[WHAT IS REQUIRED] Report, as a single number, how many lines of the records contain the word "computer".

[Excerpts from a dataset]
=== Section Start ===

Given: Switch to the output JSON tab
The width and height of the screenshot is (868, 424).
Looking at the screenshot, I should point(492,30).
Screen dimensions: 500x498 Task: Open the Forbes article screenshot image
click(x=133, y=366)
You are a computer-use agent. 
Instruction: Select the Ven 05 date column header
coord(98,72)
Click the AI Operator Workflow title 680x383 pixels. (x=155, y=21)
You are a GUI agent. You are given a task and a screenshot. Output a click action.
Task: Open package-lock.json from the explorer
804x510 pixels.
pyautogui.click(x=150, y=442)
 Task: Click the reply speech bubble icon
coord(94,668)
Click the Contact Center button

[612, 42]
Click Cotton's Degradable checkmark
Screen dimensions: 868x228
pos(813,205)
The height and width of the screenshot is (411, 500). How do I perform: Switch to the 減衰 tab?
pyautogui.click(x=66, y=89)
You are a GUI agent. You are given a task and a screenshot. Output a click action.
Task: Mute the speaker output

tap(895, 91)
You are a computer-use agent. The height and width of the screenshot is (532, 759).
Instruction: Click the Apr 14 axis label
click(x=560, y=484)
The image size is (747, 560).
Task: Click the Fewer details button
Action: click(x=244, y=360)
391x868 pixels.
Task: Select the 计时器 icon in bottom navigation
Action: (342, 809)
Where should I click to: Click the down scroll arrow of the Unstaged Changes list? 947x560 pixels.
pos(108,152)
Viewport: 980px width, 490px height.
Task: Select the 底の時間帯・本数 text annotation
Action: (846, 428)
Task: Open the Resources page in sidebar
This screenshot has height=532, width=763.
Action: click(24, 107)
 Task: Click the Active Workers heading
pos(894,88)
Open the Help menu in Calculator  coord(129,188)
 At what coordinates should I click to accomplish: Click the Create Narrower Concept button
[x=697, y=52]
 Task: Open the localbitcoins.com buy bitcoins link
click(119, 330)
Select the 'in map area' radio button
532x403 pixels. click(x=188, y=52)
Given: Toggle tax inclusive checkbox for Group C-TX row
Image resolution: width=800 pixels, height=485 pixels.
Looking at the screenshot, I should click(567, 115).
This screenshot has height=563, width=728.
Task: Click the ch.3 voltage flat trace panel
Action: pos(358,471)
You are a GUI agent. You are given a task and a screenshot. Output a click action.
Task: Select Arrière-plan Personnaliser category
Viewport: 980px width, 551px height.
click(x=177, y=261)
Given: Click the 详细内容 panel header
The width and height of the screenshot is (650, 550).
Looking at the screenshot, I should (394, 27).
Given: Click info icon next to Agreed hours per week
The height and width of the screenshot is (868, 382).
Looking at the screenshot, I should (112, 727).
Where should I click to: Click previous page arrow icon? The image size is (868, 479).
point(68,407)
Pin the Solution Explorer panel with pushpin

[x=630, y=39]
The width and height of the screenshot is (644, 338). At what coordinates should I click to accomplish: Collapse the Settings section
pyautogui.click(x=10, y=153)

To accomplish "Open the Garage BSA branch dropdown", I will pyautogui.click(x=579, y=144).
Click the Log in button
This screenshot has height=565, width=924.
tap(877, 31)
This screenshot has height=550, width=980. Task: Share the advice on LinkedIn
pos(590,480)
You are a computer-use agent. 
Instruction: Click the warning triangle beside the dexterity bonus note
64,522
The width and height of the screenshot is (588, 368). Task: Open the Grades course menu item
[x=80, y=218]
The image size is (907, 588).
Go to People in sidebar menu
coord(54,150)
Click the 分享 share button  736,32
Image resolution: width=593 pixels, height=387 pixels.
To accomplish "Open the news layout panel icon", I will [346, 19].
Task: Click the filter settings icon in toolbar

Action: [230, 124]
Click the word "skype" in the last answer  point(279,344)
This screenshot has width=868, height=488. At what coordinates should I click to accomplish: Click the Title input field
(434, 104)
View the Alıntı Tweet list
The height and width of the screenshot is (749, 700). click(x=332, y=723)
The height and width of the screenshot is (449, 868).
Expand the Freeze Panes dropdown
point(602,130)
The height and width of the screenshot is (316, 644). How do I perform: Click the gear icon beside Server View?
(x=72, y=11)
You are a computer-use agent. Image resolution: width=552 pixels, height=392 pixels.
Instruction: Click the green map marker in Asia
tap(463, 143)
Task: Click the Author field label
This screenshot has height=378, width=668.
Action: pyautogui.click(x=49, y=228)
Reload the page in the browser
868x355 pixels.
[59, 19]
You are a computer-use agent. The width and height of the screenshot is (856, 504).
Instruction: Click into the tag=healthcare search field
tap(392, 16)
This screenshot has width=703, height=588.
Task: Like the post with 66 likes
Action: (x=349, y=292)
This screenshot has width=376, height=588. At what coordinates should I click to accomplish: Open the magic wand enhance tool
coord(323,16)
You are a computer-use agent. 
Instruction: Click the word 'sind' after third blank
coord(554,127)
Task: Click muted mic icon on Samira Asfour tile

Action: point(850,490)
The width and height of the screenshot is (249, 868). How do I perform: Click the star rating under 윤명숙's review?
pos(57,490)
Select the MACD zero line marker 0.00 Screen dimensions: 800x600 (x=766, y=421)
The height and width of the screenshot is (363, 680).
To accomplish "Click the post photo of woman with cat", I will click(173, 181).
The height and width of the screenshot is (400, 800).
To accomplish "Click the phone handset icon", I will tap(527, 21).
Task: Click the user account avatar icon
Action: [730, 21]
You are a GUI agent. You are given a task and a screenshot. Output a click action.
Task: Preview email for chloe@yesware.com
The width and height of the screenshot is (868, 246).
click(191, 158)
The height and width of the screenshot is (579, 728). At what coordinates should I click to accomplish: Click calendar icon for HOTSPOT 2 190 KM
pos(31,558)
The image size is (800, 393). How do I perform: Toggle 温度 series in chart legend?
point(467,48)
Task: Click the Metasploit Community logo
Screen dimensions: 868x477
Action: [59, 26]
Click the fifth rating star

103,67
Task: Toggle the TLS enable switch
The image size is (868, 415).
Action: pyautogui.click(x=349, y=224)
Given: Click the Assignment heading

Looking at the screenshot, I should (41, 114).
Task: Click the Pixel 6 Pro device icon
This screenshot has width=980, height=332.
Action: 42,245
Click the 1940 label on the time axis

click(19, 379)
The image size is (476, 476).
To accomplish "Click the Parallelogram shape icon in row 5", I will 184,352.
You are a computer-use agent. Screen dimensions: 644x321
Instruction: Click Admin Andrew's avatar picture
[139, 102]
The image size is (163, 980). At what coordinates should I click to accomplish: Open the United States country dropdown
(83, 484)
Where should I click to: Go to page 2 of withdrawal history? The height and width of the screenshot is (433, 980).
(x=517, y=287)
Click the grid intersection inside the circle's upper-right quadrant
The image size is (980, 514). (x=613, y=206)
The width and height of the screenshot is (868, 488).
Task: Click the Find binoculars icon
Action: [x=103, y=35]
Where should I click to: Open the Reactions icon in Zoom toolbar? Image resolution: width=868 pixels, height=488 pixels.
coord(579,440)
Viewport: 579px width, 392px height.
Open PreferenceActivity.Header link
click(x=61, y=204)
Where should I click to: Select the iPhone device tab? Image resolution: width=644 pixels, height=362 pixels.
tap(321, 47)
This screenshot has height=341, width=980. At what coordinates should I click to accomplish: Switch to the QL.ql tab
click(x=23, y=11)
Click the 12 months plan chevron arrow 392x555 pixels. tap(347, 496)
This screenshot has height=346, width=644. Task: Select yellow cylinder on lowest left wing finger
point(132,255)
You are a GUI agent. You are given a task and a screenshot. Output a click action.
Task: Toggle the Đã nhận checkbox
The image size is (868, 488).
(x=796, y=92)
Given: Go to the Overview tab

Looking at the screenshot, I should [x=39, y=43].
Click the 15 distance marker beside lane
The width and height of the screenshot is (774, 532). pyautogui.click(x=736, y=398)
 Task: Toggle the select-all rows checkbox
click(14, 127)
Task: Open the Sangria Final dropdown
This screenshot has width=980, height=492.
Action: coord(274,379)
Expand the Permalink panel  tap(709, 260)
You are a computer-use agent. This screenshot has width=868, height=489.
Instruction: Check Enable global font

=== Section End ===

[RESULT OF THIS EXERCISE] 8